Efendimiz (a.s.m) buyuruyor: بُنِيَ الدِّينُ عَلَى النَّظَافَةُ “Din nezafet üzerine bina edildi.”[1]
Hz. Ali’nin naklettiği diğer bir hadis-i şerifte de şöyle buyruluyor: مِفْتَاحُ الصَّلَاةِ الطُّهُورُ “Namazın anahtarı temizliktir.”[2]
اَلطُّهُورُ شَطْرُ الْإِيمَان “Temizlik imanın yarısıdır.”[3] Burada temizlikten maksat abdesttir.
İnsan, zahirî ve batınî âzalardan, latifelerden mürekkep yaratılmıştır. Abdestle zahiren temizleniyor olsa bile, iman ile de bâtıl fikirlerden, itikatlardan, kötü ahlaklardan temizlenme şartı vardır bir mü’min için.
Kâmil bir temizlik için dört basamak vardır:
Birincisi: Dış azalara, yani cesedimize hadesten (abdestsizlikten) ve necasetten taharet yaptırmak. Yani namaza engel her şeyden temizlemek.
İkincisi: Eğer bâtınen de günahlarla kirlenmişse istiğfar ve tövbe ile temizlenmek. Yani abdeste girmeden istiğfar ve tövbe yapmak. İbn-i Abbas (r.a)’dan rivayet olunan bir hadis-i şerifte buyruluyor: “Allah’tan hakkıyla hayâ edin. Kim Allah’tan hakkıyla hayâ ederse başını ve başının içindekileri, batnını ve batnının içindekileri muhafaza etsin.”[4] Eğer kir varsa istiğfarla temizlemek.
Üçüncüsü: Kalbini ve vicdanını batıl inançlardan temizlemek. Yani istikamet üzere dümdüz olmak.

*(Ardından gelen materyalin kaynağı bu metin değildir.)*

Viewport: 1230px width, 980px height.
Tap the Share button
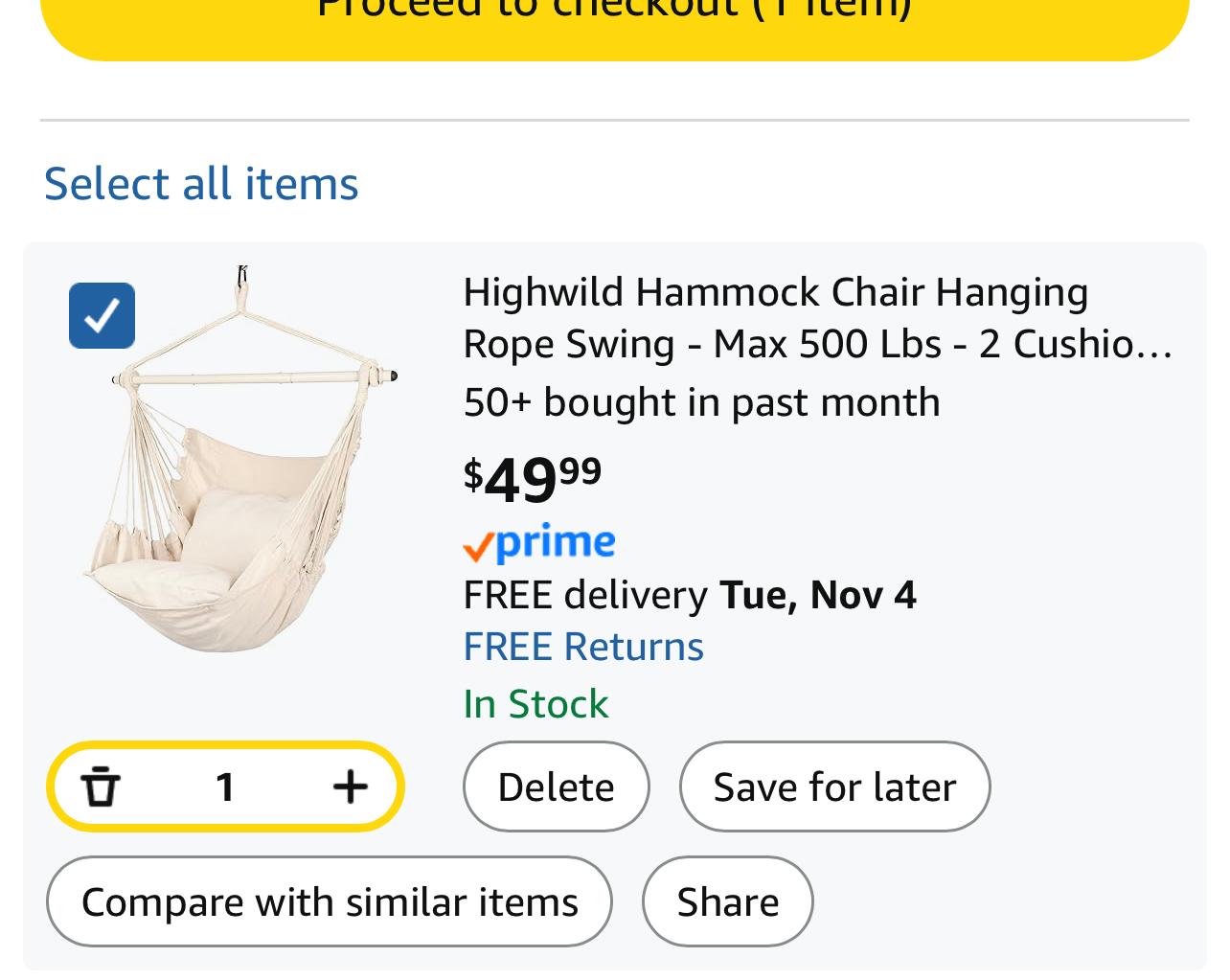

Dördüncüsü: Kalbini masivaullahtan, yani mevcudatın kâffesinden, hepsinden temiz tutmaktır. O kalp zaten zikir ve marifetullah doludur. Bu da peygamberlere ve sıddıklara hastır.
Abdestin Faziletleri:
Bakara Sûresi’nde Cenâb-ı Hakk buyuruyor ki: وَمَا كَانَ اللّٰهُ لِيُضٖيعَ اٖيمَانَكُمْؕ “Allah, imanınızı zayi edecek değildir.”[5] Yani sebat ettiğiniz imanınızı ve imanınızın eser ve alameti olan namazınızı ve amellerinizi Allah zayi etmez. Çünkü abdest namazın, namaz da cennetin anahtarıdır. Yani beden günahlardan temizlenir, namazın sahih olması için bu şarttır. Namaz da günah lekelerini götürür, bu dahi Cennete girmek için elzemdir.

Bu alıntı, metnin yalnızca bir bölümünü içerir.